• [Exercise materials]:
((
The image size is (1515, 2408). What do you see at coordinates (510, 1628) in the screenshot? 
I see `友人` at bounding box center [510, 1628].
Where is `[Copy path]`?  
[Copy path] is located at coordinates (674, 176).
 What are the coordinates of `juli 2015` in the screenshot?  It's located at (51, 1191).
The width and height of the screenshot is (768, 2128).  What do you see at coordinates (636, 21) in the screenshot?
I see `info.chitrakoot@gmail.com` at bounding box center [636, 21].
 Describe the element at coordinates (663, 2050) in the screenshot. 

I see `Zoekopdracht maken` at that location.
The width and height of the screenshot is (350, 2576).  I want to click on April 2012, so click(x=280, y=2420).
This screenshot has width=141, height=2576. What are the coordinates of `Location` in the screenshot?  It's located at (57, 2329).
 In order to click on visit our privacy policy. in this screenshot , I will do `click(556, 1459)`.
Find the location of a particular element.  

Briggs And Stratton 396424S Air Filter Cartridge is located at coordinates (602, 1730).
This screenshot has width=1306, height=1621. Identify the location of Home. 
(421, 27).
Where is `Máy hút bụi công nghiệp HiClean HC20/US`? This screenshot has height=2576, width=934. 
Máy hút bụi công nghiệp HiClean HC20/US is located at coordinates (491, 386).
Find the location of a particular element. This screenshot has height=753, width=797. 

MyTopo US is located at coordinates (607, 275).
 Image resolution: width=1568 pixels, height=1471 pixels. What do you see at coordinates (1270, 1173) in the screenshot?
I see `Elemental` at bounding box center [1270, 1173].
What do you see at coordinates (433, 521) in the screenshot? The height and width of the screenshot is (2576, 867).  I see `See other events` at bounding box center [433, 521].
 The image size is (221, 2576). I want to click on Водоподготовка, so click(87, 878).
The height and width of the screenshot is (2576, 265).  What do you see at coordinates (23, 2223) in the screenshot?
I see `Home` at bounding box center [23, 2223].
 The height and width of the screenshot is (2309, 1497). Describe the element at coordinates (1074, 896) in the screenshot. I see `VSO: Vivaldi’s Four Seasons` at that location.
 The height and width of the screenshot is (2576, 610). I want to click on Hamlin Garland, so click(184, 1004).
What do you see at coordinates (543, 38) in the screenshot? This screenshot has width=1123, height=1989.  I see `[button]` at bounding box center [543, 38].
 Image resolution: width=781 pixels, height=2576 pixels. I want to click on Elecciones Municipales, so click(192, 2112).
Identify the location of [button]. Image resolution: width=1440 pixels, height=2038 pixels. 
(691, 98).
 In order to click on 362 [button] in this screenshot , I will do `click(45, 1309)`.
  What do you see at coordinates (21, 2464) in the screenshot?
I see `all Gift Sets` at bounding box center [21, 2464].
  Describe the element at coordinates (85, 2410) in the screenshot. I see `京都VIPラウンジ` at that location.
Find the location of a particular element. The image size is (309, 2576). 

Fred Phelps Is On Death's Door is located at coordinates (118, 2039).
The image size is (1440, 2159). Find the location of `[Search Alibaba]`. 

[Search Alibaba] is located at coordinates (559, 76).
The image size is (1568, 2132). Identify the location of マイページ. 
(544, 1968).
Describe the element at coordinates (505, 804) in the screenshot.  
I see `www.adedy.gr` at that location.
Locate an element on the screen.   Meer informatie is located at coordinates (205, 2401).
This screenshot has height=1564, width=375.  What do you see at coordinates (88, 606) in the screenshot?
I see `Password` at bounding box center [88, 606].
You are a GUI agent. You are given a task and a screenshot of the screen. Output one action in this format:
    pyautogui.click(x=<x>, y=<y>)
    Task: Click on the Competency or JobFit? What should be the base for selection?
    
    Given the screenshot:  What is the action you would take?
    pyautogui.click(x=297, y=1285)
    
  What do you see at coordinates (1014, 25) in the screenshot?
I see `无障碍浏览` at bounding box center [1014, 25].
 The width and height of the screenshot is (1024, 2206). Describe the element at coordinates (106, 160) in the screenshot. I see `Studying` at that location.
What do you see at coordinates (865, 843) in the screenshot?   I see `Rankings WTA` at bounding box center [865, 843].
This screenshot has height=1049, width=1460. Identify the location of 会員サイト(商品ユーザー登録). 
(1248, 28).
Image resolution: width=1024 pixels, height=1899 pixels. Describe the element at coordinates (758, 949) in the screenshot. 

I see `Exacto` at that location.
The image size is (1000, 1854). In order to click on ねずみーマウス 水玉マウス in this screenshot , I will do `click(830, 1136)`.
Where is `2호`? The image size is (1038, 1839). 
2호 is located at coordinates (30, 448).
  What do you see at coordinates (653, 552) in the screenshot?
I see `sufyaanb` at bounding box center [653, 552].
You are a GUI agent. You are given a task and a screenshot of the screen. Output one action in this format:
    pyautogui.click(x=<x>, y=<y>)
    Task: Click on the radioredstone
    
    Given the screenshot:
))
• [Set exercise]: Rewrite the lines above as a JSON list of strings with one string per line, leaving out the blank lines.

• [Final result]:
[
  "The image size is (1515, 2408). What do you see at coordinates (510, 1628) in the screenshot? ",
  "I see `友人` at bounding box center [510, 1628].",
  "Where is `[Copy path]`?  ",
  "[Copy path] is located at coordinates (674, 176).",
  " What are the coordinates of `juli 2015` in the screenshot?  It's located at (51, 1191).",
  "The width and height of the screenshot is (768, 2128).  What do you see at coordinates (636, 21) in the screenshot?",
  "I see `info.chitrakoot@gmail.com` at bounding box center [636, 21].",
  " Describe the element at coordinates (663, 2050) in the screenshot. ",
  "I see `Zoekopdracht maken` at that location.",
  "The width and height of the screenshot is (350, 2576).  I want to click on April 2012, so click(x=280, y=2420).",
  "This screenshot has width=141, height=2576. What are the coordinates of `Location` in the screenshot?  It's located at (57, 2329).",
  " In order to click on visit our privacy policy. in this screenshot , I will do `click(556, 1459)`.",
  "Find the location of a particular element.  ",
  "Briggs And Stratton 396424S Air Filter Cartridge is located at coordinates (602, 1730).",
  "This screenshot has width=1306, height=1621. Identify the location of Home. ",
  "(421, 27).",
  "Where is `Máy hút bụi công nghiệp HiClean HC20/US`? This screenshot has height=2576, width=934. ",
  "Máy hút bụi công nghiệp HiClean HC20/US is located at coordinates (491, 386).",
  "Find the location of a particular element. This screenshot has height=753, width=797. ",
  "MyTopo US is located at coordinates (607, 275).",
  " Image resolution: width=1568 pixels, height=1471 pixels. What do you see at coordinates (1270, 1173) in the screenshot?",
  "I see `Elemental` at bounding box center [1270, 1173].",
  "What do you see at coordinates (433, 521) in the screenshot? The height and width of the screenshot is (2576, 867).  I see `See other events` at bounding box center [433, 521].",
  " The image size is (221, 2576). I want to click on Водоподготовка, so click(87, 878).",
  "The height and width of the screenshot is (2576, 265).  What do you see at coordinates (23, 2223) in the screenshot?",
  "I see `Home` at bounding box center [23, 2223].",
  " The height and width of the screenshot is (2309, 1497). Describe the element at coordinates (1074, 896) in the screenshot. I see `VSO: Vivaldi’s Four Seasons` at that location.",
  " The height and width of the screenshot is (2576, 610). I want to click on Hamlin Garland, so click(184, 1004).",
  "What do you see at coordinates (543, 38) in the screenshot? This screenshot has width=1123, height=1989.  I see `[button]` at bounding box center [543, 38].",
  " Image resolution: width=781 pixels, height=2576 pixels. I want to click on Elecciones Municipales, so click(192, 2112).",
  "Identify the location of [button]. Image resolution: width=1440 pixels, height=2038 pixels. ",
  "(691, 98).",
  " In order to click on 362 [button] in this screenshot , I will do `click(45, 1309)`.",
  "  What do you see at coordinates (21, 2464) in the screenshot?",
  "I see `all Gift Sets` at bounding box center [21, 2464].",
  "  Describe the element at coordinates (85, 2410) in the screenshot. I see `京都VIPラウンジ` at that location.",
  "Find the location of a particular element. The image size is (309, 2576). ",
  "Fred Phelps Is On Death's Door is located at coordinates (118, 2039).",
  "The image size is (1440, 2159). Find the location of `[Search Alibaba]`. ",
  "[Search Alibaba] is located at coordinates (559, 76).",
  "The image size is (1568, 2132). Identify the location of マイページ. ",
  "(544, 1968).",
  "Describe the element at coordinates (505, 804) in the screenshot.  ",
  "I see `www.adedy.gr` at that location.",
  "Locate an element on the screen.   Meer informatie is located at coordinates (205, 2401).",
  "This screenshot has height=1564, width=375.  What do you see at coordinates (88, 606) in the screenshot?",
  "I see `Password` at bounding box center [88, 606].",
  "You are a GUI agent. You are given a task and a screenshot of the screen. Output one action in this format:",
  "    pyautogui.click(x=<x>, y=<y>)",
  "    Task: Click on the Competency or JobFit? What should be the base for selection?",
  "    Given the screenshot:  What is the action you would take?",
  "    pyautogui.click(x=297, y=1285)",
  "  What do you see at coordinates (1014, 25) in the screenshot?",
  "I see `无障碍浏览` at bounding box center [1014, 25].",
  " The width and height of the screenshot is (1024, 2206). Describe the element at coordinates (106, 160) in the screenshot. I see `Studying` at that location.",
  "What do you see at coordinates (865, 843) in the screenshot?   I see `Rankings WTA` at bounding box center [865, 843].",
  "This screenshot has height=1049, width=1460. Identify the location of 会員サイト(商品ユーザー登録). ",
  "(1248, 28).",
  "Image resolution: width=1024 pixels, height=1899 pixels. Describe the element at coordinates (758, 949) in the screenshot. ",
  "I see `Exacto` at that location.",
  "The image size is (1000, 1854). In order to click on ねずみーマウス 水玉マウス in this screenshot , I will do `click(830, 1136)`.",
  "Where is `2호`? The image size is (1038, 1839). ",
  "2호 is located at coordinates (30, 448).",
  "  What do you see at coordinates (653, 552) in the screenshot?",
  "I see `sufyaanb` at bounding box center [653, 552].",
  "You are a GUI agent. You are given a task and a screenshot of the screen. Output one action in this format:",
  "    pyautogui.click(x=<x>, y=<y>)",
  "    Task: Click on the radioredstone",
  "    Given the screenshot:"
]